■ YOUR TASK ■
Pull out every line below that contains the word "pixels".
○ ○ ○ ○ ○ ○ ○
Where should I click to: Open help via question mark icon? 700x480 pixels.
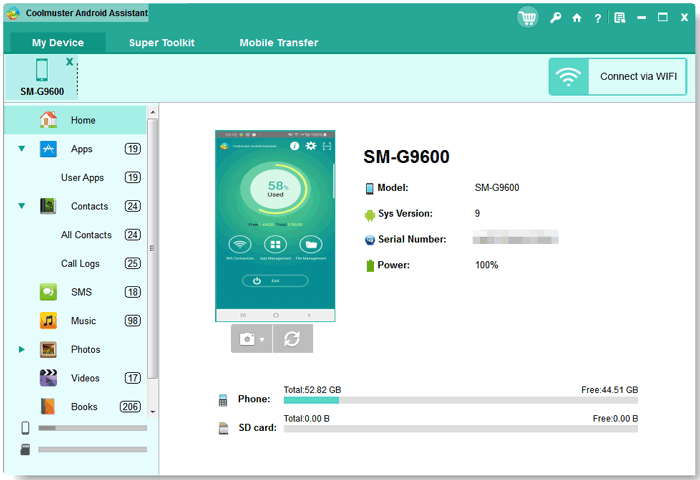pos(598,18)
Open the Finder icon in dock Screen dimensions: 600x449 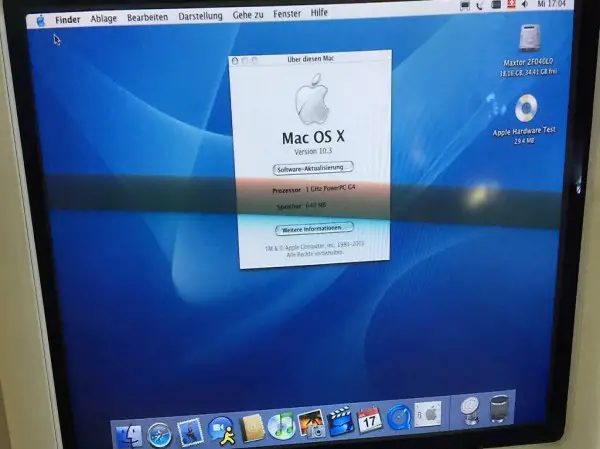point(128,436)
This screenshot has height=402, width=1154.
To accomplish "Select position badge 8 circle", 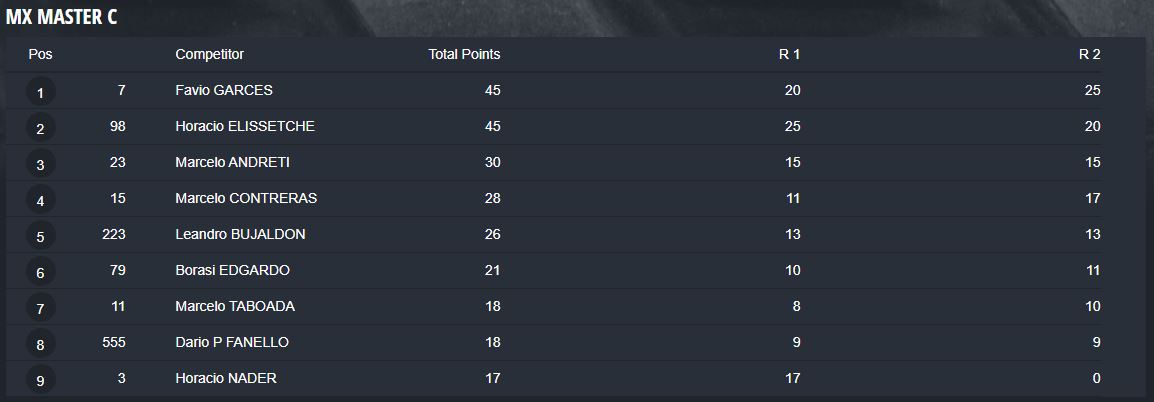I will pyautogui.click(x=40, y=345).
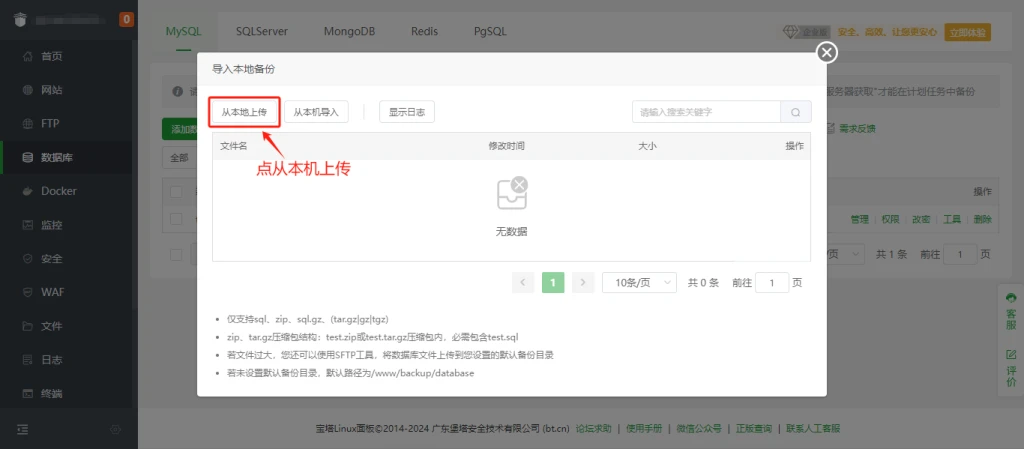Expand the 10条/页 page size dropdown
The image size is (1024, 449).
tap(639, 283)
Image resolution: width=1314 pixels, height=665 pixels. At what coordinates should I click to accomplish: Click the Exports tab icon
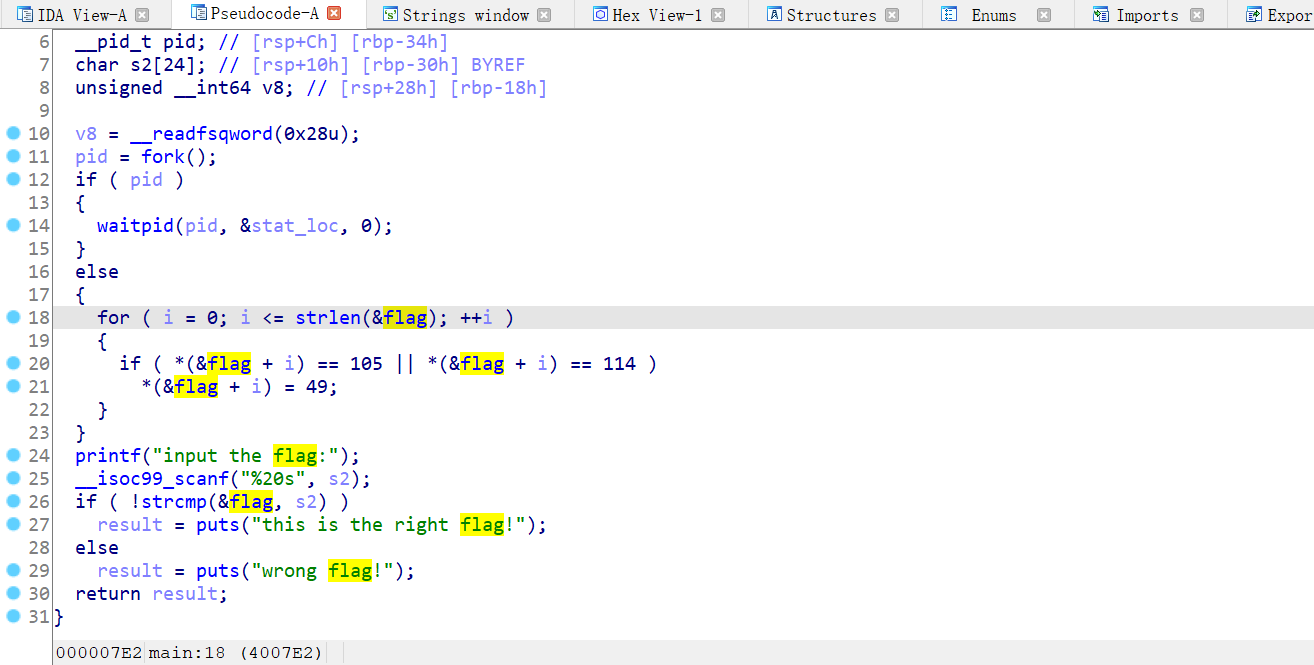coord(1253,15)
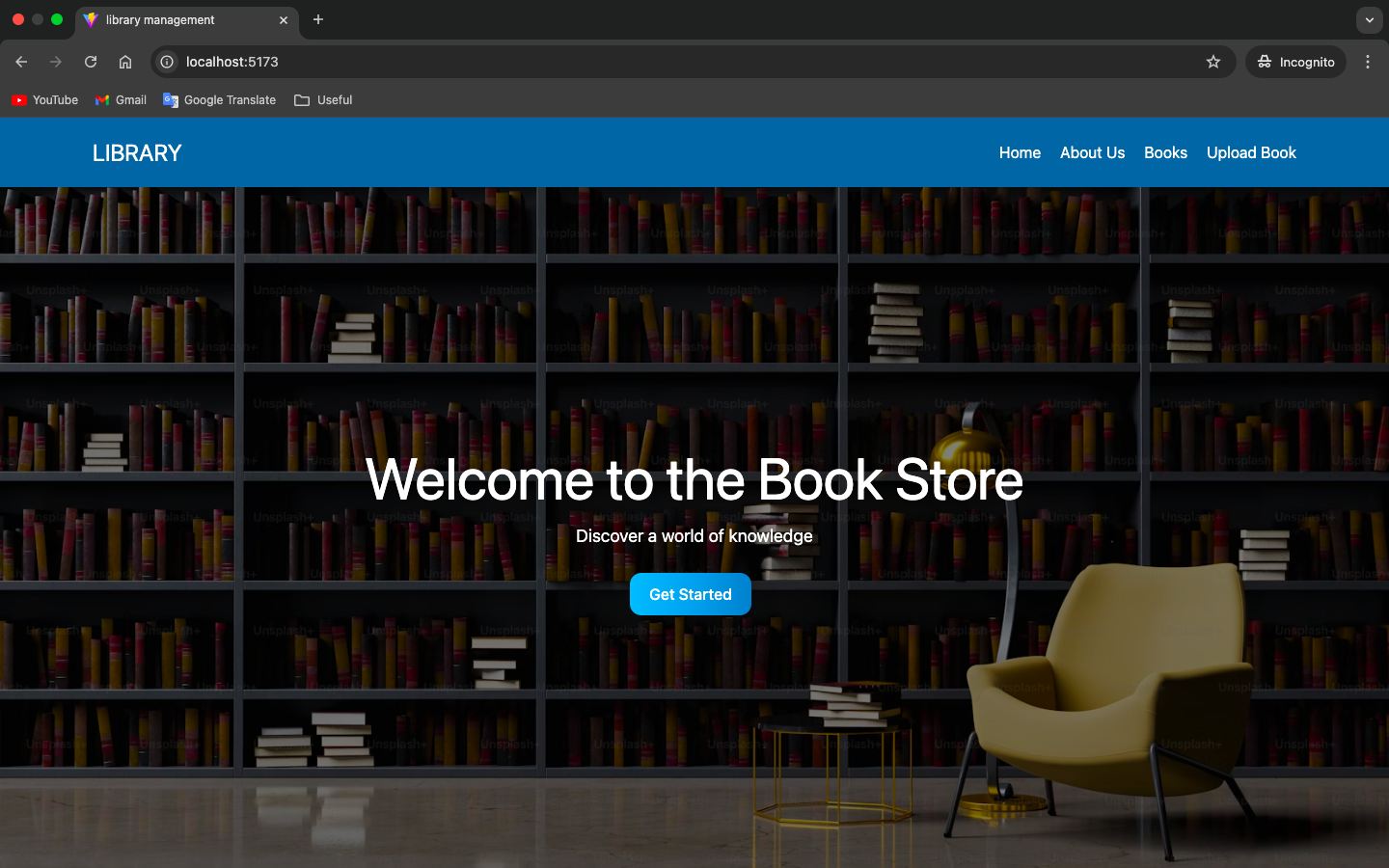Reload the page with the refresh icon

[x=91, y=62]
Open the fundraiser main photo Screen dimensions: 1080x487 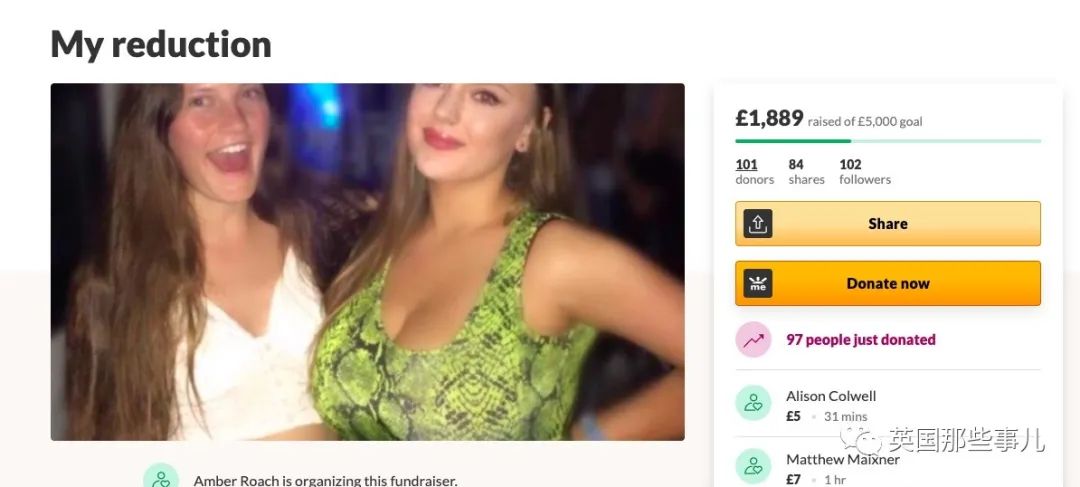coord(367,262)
○ ○ ○ ○ ○ ○ ○
■ FULL OUTPUT ■
Where should I click to: Open help via question mark icon? 700x480 pixels.
Image resolution: width=1314 pixels, height=665 pixels. At what coordinates should I click to accomplish: Click the Exports tab icon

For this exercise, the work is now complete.